● WHAT YOU WILL DO: In the entries that follow, the lines from the one with "The width and height of the screenshot is (851, 479)." through the one with "Click the last-tab arrow beside D65/10" are the ones to write out, exactly and with both ends included. Nothing else should appear.

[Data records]
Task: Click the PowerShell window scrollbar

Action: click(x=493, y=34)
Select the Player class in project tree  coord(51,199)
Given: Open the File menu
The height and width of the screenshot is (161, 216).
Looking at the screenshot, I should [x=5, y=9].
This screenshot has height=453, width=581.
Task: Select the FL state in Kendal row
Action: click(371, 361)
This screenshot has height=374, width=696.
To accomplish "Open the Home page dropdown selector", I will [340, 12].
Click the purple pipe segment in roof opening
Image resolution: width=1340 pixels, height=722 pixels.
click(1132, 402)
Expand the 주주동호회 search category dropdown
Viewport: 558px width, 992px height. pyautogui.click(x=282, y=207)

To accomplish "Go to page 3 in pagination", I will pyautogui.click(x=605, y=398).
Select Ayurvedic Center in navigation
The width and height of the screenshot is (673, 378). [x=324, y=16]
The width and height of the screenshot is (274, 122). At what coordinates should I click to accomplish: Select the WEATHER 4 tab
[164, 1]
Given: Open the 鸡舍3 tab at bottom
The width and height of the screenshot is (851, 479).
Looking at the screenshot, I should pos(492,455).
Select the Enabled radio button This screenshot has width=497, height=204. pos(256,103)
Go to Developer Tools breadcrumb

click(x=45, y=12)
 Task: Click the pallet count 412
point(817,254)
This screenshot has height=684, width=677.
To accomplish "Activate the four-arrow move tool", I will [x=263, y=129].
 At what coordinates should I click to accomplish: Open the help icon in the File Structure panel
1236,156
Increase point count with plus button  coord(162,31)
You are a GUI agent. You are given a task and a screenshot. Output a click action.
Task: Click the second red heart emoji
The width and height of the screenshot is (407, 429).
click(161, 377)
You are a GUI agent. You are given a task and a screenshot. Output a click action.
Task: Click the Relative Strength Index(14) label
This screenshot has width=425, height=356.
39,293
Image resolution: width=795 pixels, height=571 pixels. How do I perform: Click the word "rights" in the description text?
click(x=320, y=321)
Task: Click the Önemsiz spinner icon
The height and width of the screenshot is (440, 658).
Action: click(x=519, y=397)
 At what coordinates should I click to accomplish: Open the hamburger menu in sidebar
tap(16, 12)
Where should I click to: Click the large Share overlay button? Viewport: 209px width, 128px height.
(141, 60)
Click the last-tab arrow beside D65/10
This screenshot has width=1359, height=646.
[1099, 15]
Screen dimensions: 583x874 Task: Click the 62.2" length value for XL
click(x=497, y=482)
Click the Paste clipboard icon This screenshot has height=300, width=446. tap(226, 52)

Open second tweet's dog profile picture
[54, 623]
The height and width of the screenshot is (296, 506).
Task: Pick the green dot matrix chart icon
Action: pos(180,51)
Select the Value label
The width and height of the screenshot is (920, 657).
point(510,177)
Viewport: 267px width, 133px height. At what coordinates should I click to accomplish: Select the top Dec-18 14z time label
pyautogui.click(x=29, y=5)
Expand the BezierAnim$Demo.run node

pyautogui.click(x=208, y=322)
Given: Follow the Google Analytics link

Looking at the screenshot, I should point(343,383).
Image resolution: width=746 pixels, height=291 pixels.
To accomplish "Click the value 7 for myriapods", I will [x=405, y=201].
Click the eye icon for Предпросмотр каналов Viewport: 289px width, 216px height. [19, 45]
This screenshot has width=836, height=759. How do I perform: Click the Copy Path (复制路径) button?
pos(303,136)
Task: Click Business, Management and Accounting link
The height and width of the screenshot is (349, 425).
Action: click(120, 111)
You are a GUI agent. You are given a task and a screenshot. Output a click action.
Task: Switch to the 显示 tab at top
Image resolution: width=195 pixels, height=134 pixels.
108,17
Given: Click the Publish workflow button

● RESULT:
The width and height of the screenshot is (851, 479).
Looking at the screenshot, I should pos(492,455).
Select the Enabled radio button This screenshot has width=497, height=204. pos(256,103)
Go to Developer Tools breadcrumb

click(x=45, y=12)
 Task: Click the pallet count 412
point(817,254)
This screenshot has height=684, width=677.
To accomplish "Activate the four-arrow move tool", I will [x=263, y=129].
 At what coordinates should I click to accomplish: Open the help icon in the File Structure panel
1236,156
Increase point count with plus button  coord(162,31)
You are a GUI agent. You are given a task and a screenshot. Output a click action.
Task: Click the second red heart emoji
The width and height of the screenshot is (407, 429).
click(161, 377)
You are a GUI agent. You are given a task and a screenshot. Output a click action.
Task: Click the Relative Strength Index(14) label
This screenshot has width=425, height=356.
39,293
Image resolution: width=795 pixels, height=571 pixels. How do I perform: Click the word "rights" in the description text?
click(x=320, y=321)
Task: Click the Önemsiz spinner icon
The height and width of the screenshot is (440, 658).
Action: click(x=519, y=397)
 At what coordinates should I click to accomplish: Open the hamburger menu in sidebar
tap(16, 12)
Where should I click to: Click the large Share overlay button? Viewport: 209px width, 128px height.
(141, 60)
Click the last-tab arrow beside D65/10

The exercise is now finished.